The digitised data is fed into a FIFO and when it is part full 
(32kbytes) an interrupt is generated. The IRQ routine reads 32kbyte 
chunks into a kernel buffer (4Mbyte) until part full goes away. If the 
FIFO full flag is seen (it is latched by the hardware) then acquisition 
is halted.

The problem appears to now be that the userland process that reads data 
out of the kernel is being stalled for over 4 seconds. This process 
reads from the kernel and does some minor processing and then writes it 
out to a child process to do some more work on it.

I ran 'ps -xaulwww' in a loop every second to see what ELSE was using 
the CPU when it was stalled and found that my script stalled for 7 
seconds.

I tried increasing the buffer inside the kernel (to 8Mb) which seemed to 
have no effect, however renice'ing the process from -5 to -20 has 
greatly reduced the frequency of occurrence.

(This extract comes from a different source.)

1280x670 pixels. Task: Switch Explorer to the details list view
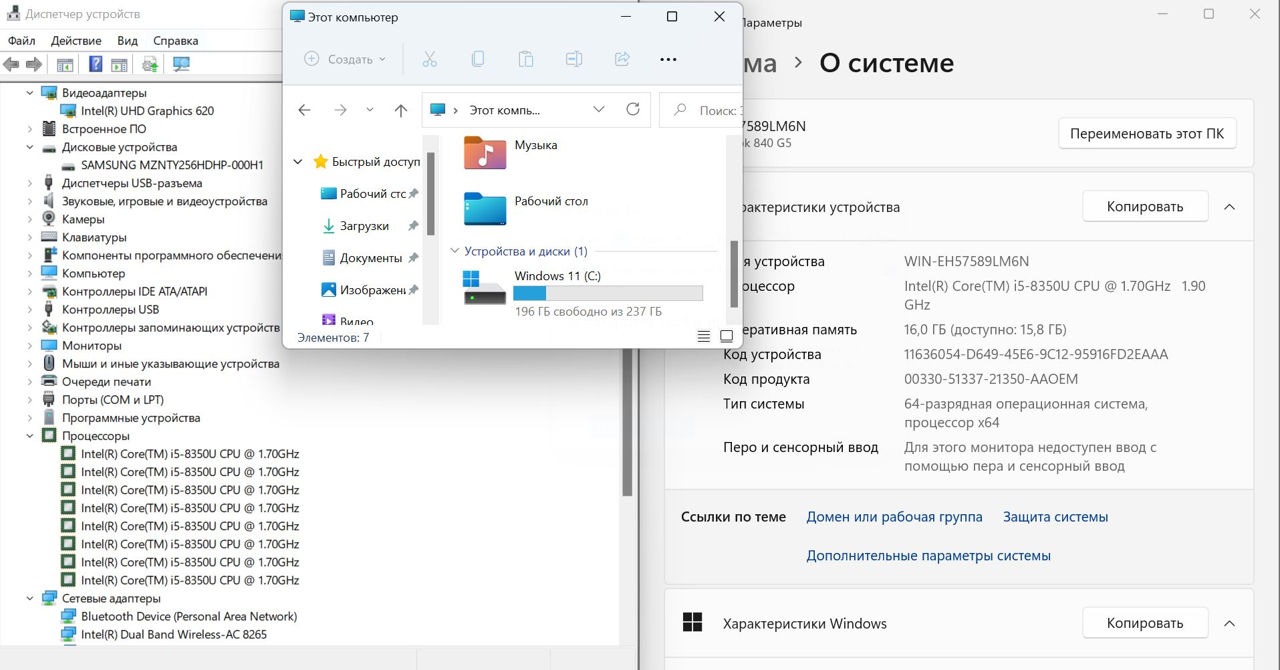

WRT the buffer size - I 
would expect that if I increased it more it would reduce the problem 
but since I have only increased it to ~4 seconds worth and the stall is 
longer I see no effect.

Given that renice'ing has an effect it seems to be a scheduler problem, 
I don't see how it can be something to do with the motherboard stalling 
the whole system otherwise the FIFO full error would occur, however I 
only see the 4Mb kernel buffer filling up.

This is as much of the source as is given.